15.04.2013 Zivilrecht

OGH: Zur Frage der Tierhalterhaftung durch einen Tierschutzverein

Einen Tierschutzverein trifft keine Haftung gegenüber einer Interessentin, deren Wahl im Tierschutzhaus auf einen Staffordshire Terrier fiel und die sich anlässlich der Verabschiedung vom Hund selbst in eine Gefahrenlage brachte, mit der der Tierschutzverein (Hundehalter) nicht rechnen musste


Schlagworte: Schadenersatzrecht, Tierhalterhaftung, Tierschutzverein
Gesetze:

§§ 1295 ff ABGB, § 1320 ABGB

GZ 1 Ob 35/13y, 14.03.2013

 

Die Klägerin wollte sich im Tierschutzhaus des beklagten Tierschutzvereins einen Hund aussuchen. Ihre Wahl fiel auf einen sieben Jahre alten American Staffordshire Terrier mit kräftiger, bulliger Statur. In der mehrmonatigen Beobachtung des Tierschutzvereins zeigte der Hund ein sehr zutrauliches und menschenbezogenes Verhalten. Er sah und hörte schlecht. Sein Schielen war augenfällig. Er galt als „Schmuser“. Beim Besuch der Klägerin trug der Staffordshire Terrier wegen einer Verletzung am Ohr keinen Maulkorb, wurde aber an der Leine geführt. Der Hund verhielt sich gegenüber der Klägerin sehr zutraulich, verspielt und unauffällig. Die Klägerin wollte sich noch überlegen, ob sie den Hund zu sich nach Hause nimmt. Anlässlich der Verabschiedung beugte sie sich zu ihm hinunter und sprach ihn in kurzer Distanz über seinem Kopf an. Als Reaktion fuhr dessen Kopf in die Höhe, wodurch es zum Kontakt der Zähne des Hundes mit der Nase der Klägerin kam. Dadurch erlitt die Klägerin eine Verletzung am rechten Nasenflügel.

 

OGH: Obwohl nach interner Anordnung grundsätzlich eine Beißkorbpflicht bestand, hat der Tierschutzverein gegen keine Rechtsvorschrift verstoßen, wenn der American Staffordshire Terrier im Tierschutzhaus wegen einer Verletzung am Ohr keinen Maulkorb trug.

 

Den Tierschutzverein trifft auch keine Haftung als Hundehalter, sorgte er doch unter den gegebenen Umständen für eine ausreichende Verwahrung und Beaufsichtigung des Staffordshire Terriers.
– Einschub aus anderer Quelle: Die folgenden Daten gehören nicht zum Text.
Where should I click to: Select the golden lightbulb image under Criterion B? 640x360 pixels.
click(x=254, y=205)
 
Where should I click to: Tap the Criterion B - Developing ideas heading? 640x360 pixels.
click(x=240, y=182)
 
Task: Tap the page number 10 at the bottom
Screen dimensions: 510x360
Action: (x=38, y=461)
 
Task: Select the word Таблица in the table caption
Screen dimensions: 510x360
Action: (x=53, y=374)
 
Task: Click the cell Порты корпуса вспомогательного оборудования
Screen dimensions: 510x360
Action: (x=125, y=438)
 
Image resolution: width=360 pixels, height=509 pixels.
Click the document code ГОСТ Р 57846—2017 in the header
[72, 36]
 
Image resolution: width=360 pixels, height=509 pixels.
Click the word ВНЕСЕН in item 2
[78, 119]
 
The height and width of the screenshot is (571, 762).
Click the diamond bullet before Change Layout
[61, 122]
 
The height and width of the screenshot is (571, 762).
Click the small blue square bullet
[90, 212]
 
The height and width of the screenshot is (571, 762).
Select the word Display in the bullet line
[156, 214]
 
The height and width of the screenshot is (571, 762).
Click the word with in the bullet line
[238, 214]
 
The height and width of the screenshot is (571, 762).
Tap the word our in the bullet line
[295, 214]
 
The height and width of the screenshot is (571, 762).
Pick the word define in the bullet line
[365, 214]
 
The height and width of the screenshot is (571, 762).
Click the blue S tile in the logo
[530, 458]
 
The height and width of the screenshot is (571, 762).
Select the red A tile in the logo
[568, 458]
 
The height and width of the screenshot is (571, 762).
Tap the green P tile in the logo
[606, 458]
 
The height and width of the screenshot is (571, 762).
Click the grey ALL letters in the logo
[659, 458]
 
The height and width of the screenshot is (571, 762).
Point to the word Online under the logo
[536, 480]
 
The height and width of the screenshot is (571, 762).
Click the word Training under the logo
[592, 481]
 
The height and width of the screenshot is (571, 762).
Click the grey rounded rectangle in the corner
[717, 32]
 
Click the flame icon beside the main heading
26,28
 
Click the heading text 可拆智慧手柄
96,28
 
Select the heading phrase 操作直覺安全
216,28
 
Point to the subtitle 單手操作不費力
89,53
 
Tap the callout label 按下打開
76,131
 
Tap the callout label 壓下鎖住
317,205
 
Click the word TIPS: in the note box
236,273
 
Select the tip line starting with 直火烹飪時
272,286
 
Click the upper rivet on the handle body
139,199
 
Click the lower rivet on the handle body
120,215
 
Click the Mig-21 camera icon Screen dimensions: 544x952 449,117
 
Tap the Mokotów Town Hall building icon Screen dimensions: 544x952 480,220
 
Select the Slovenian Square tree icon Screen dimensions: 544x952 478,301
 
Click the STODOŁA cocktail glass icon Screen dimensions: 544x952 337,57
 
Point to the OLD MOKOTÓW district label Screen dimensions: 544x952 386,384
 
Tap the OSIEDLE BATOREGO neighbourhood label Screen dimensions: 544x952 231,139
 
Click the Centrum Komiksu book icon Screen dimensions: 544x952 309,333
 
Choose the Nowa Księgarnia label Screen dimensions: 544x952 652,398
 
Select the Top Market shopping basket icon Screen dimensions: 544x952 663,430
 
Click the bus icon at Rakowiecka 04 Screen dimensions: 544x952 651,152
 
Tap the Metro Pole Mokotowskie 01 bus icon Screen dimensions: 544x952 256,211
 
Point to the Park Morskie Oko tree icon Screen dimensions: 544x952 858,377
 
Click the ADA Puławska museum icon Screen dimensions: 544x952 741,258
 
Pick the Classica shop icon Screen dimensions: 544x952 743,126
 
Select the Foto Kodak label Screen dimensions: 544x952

Zwar handelt es sich beim Staffordshire Terrier um einen Hund mit erhöhtem Gefährdungspotential, jedoch verhielt sich dieser sowohl in der mehrmonatigen Beobachtung des Tierschutzvereins als auch gegenüber der Klägerin friedlich und unauffällig. Eine besondere Gefährlichkeit des Menschen gewohnten Hundes war bis zum Vorfall nicht erkennbar. Die (erwachsene) Klägerin brachte sich bei der Verabschiedung selbst in die Gefahrenlage, indem sie sich über dem Kopf des bekannt seh- und hörbehinderten Hund näherte und ihn aus kurzer Distanz ansprach, wodurch dieser aufgrund seines natürlichen Verhaltens in die Höhe fuhr. Der Tierschutzverein musste nicht damit rechnen, dass die Klägerin gegenüber dem ihr fremden Hund ein solches Verhalten setzt.